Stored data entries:
____

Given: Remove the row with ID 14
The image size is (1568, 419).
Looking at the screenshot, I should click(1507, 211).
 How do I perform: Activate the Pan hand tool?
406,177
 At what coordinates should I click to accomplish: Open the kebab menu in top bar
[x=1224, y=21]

____

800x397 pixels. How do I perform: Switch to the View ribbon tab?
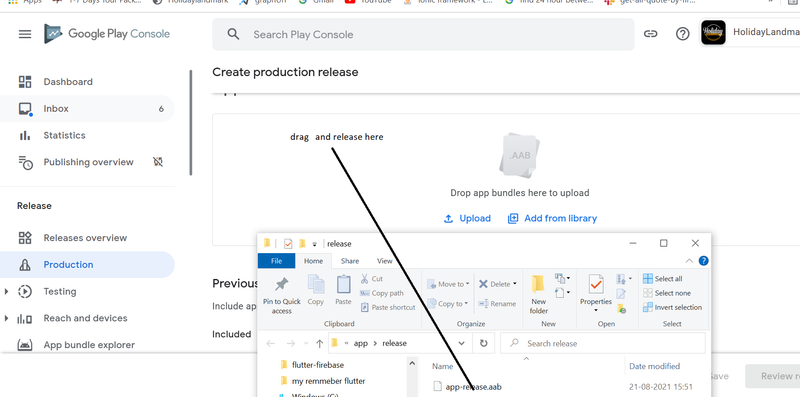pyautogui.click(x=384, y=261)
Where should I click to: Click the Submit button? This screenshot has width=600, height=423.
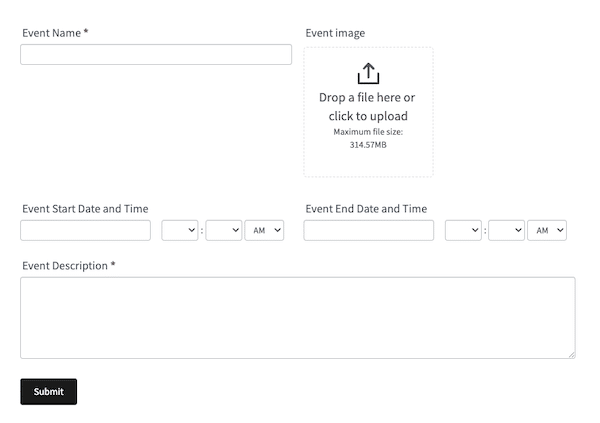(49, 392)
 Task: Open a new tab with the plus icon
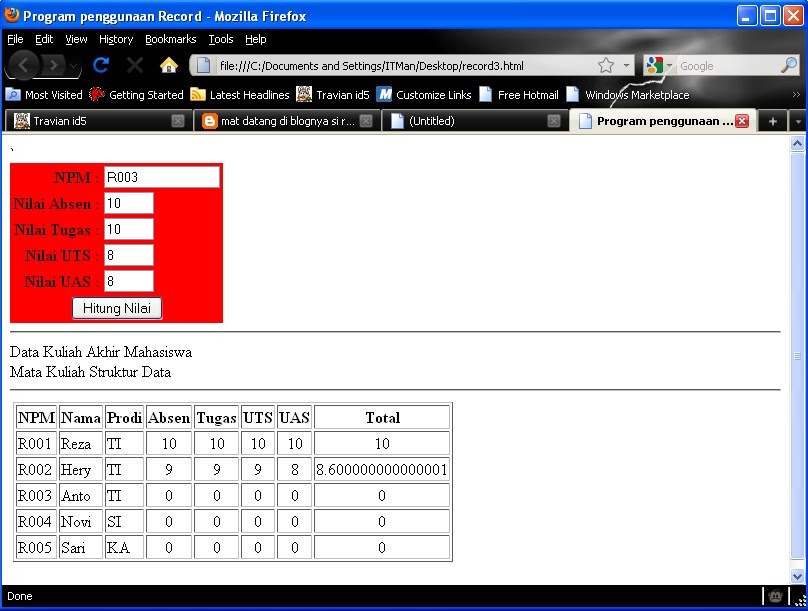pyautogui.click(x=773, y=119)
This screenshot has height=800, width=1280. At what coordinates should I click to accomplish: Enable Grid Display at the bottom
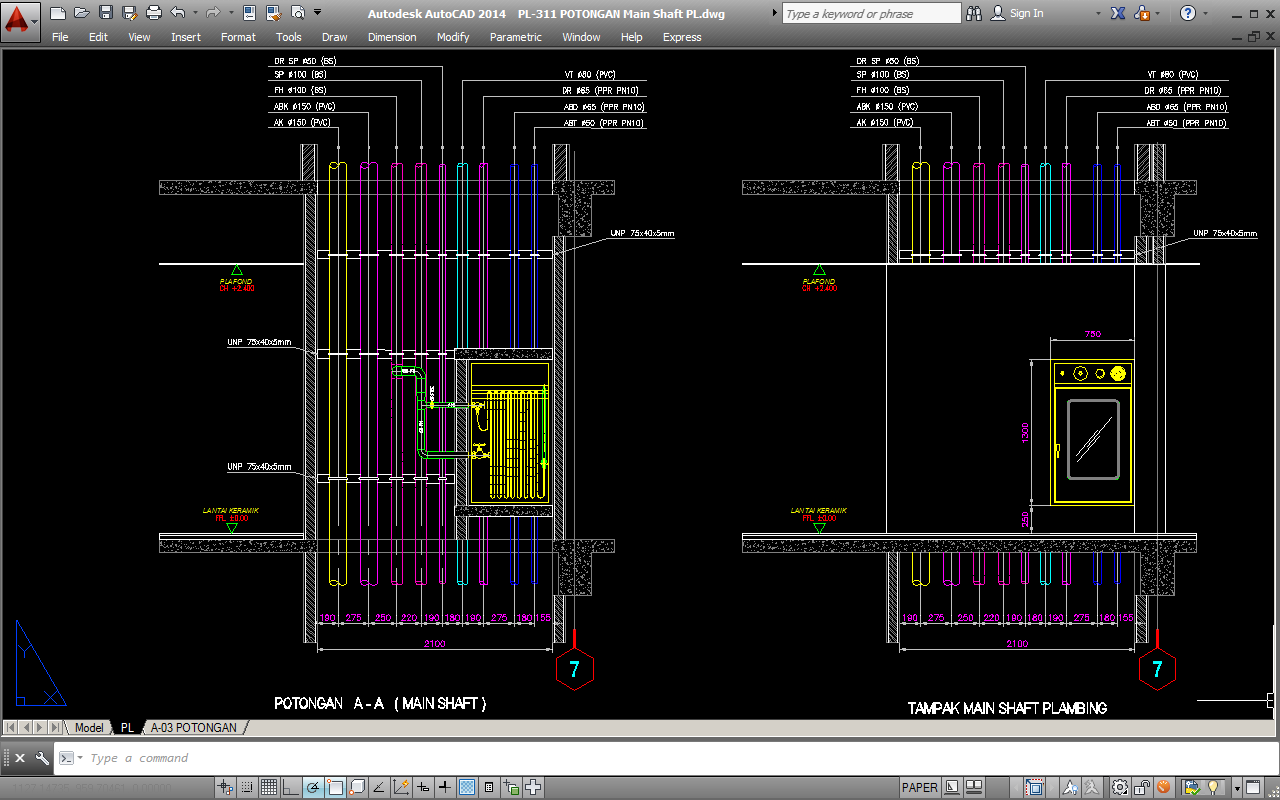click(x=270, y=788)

____

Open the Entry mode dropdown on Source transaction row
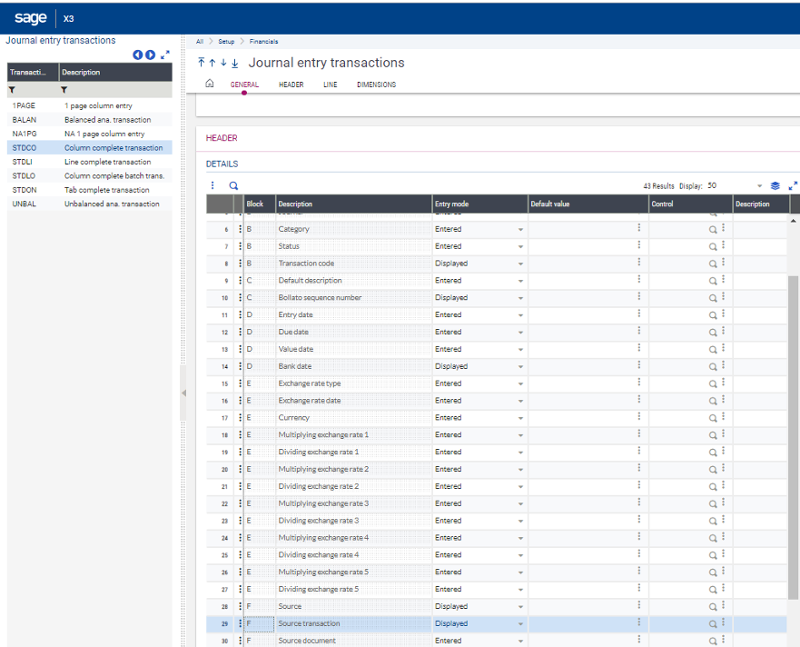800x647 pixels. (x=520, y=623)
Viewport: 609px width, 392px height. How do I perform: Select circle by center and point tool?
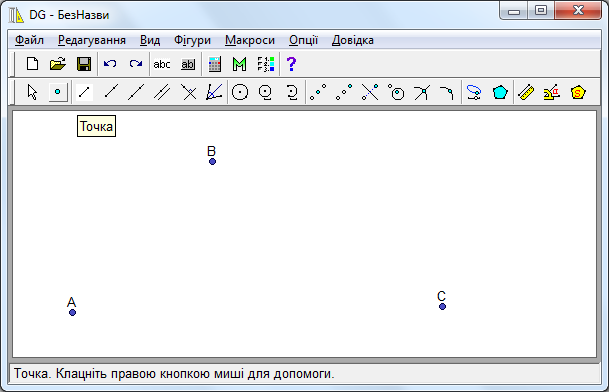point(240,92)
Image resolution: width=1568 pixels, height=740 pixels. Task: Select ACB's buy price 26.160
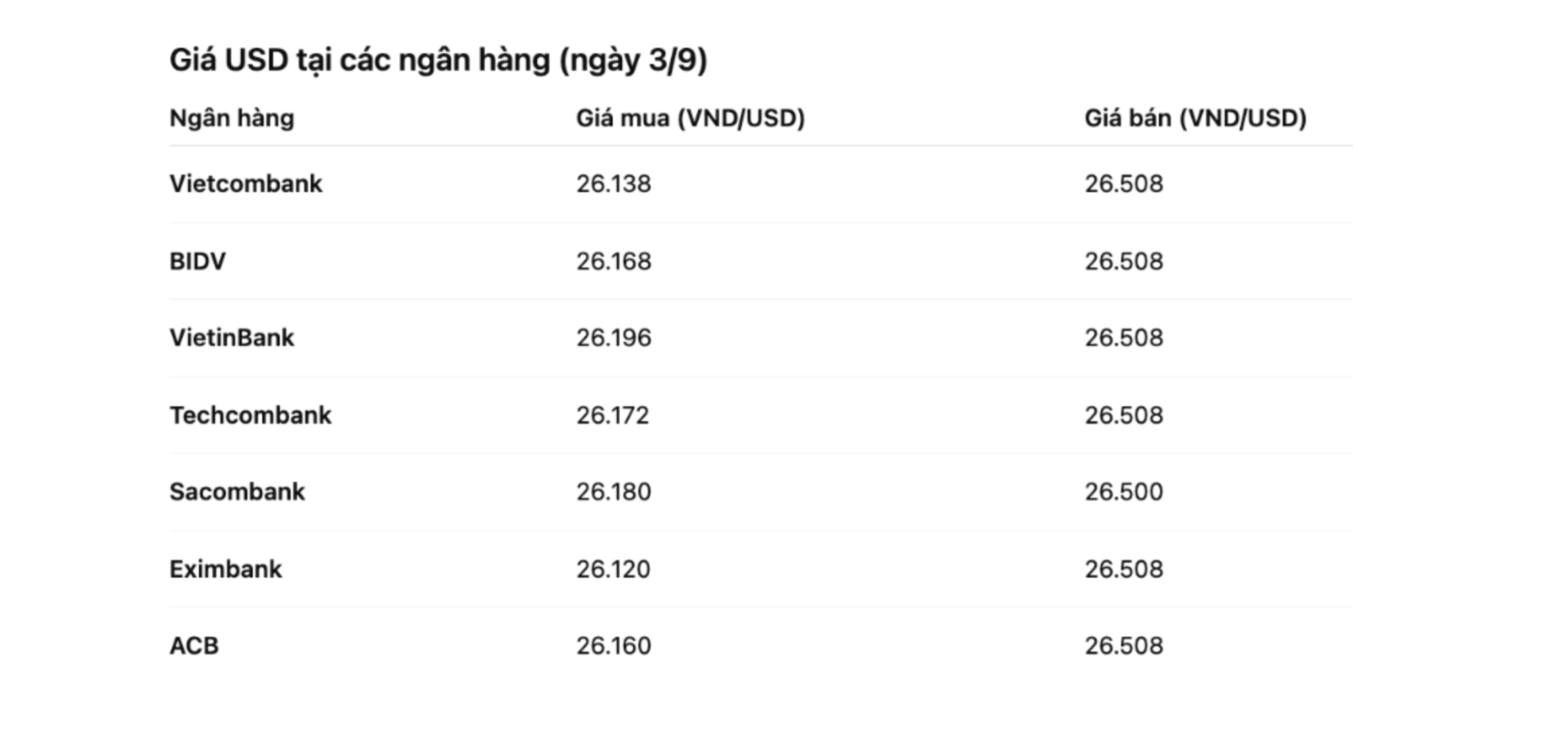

____

▸ Work instructions:
Would you copy, word for word, only the lines above from the one containing "Open the Entry" through the one containing "Image resolution: width=1568", both included, and please leave out the pictures?

▸ Task answer:
Open the Entry mode dropdown on Source transaction row
800x647 pixels. (x=520, y=623)
Viewport: 609px width, 392px height. How do I perform: Select circle by center and point tool?
point(240,92)
Image resolution: width=1568 pixels, height=740 pixels. Task: Select ACB's buy price 26.160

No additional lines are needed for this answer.